◆ **What is required**:
What is needed is the number of lines below that contain the word "Pinterest", with no other output.

Segment Open

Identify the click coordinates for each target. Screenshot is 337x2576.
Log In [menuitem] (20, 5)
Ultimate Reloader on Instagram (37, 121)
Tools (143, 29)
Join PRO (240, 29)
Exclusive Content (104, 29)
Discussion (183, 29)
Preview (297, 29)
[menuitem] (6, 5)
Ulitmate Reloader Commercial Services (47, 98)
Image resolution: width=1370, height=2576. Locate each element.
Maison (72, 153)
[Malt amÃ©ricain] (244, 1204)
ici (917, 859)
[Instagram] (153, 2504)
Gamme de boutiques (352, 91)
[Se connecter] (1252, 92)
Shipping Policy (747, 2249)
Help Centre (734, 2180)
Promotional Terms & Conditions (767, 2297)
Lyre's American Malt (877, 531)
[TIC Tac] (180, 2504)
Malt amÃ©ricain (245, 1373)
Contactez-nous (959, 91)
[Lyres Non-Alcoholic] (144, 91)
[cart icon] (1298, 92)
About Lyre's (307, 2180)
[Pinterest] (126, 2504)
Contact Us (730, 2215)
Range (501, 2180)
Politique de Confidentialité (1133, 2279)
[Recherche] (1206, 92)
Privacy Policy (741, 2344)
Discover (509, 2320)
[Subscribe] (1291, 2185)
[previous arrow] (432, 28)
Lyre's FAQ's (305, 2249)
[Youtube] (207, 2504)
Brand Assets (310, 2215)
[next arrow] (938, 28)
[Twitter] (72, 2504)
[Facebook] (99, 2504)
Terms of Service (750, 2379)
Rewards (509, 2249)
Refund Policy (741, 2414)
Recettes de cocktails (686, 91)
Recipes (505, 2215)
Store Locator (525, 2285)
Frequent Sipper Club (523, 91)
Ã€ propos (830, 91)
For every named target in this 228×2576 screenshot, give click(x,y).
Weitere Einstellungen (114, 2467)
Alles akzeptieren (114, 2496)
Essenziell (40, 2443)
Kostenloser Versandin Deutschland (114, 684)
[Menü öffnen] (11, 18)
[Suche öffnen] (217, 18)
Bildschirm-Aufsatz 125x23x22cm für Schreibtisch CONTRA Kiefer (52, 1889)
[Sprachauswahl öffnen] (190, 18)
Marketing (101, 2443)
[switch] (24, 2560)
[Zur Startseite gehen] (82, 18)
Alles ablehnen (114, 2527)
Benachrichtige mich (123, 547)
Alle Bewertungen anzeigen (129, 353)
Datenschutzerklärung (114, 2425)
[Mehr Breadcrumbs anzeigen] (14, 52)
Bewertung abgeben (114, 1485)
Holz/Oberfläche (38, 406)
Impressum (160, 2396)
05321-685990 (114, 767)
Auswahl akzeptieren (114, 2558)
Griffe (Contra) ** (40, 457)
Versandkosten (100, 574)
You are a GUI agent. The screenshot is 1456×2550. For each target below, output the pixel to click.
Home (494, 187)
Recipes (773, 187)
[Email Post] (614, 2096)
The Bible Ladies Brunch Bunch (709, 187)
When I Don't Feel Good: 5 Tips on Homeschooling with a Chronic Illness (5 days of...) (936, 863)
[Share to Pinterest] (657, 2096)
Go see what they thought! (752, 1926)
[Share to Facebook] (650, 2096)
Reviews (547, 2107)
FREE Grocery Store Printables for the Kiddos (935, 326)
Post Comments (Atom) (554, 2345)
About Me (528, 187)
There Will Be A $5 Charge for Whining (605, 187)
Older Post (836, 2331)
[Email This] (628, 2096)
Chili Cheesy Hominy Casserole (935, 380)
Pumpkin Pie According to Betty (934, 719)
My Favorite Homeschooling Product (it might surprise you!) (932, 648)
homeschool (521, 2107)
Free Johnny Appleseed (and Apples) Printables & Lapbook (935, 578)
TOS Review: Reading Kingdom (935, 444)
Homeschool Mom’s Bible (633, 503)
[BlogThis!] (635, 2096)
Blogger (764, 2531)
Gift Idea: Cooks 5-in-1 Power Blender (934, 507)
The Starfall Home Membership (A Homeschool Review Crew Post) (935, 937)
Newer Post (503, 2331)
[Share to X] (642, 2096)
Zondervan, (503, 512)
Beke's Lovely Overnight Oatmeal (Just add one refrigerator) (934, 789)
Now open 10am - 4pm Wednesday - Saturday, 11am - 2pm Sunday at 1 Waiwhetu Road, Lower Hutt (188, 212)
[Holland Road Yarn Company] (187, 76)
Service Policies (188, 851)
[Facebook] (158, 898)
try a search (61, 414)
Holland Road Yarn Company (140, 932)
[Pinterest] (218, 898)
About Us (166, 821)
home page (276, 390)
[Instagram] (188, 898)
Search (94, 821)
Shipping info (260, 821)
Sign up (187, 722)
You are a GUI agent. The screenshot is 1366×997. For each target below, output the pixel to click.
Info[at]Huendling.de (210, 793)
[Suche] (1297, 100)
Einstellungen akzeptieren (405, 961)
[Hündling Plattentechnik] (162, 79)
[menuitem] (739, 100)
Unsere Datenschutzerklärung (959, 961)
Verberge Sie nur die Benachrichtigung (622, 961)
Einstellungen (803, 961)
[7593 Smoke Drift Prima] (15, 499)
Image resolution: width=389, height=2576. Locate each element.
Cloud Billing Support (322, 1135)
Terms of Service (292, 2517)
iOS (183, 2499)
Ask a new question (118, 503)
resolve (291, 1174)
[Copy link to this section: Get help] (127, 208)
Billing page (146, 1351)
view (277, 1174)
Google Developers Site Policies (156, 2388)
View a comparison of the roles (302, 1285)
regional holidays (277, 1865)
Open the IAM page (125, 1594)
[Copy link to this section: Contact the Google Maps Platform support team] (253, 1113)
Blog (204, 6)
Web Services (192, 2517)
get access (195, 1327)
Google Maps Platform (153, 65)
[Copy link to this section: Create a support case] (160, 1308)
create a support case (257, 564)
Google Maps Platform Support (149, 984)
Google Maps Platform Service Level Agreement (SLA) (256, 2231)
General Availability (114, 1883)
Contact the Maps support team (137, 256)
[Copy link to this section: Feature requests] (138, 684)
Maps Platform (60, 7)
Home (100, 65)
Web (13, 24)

Segment Closed

◆ **Response below**:
3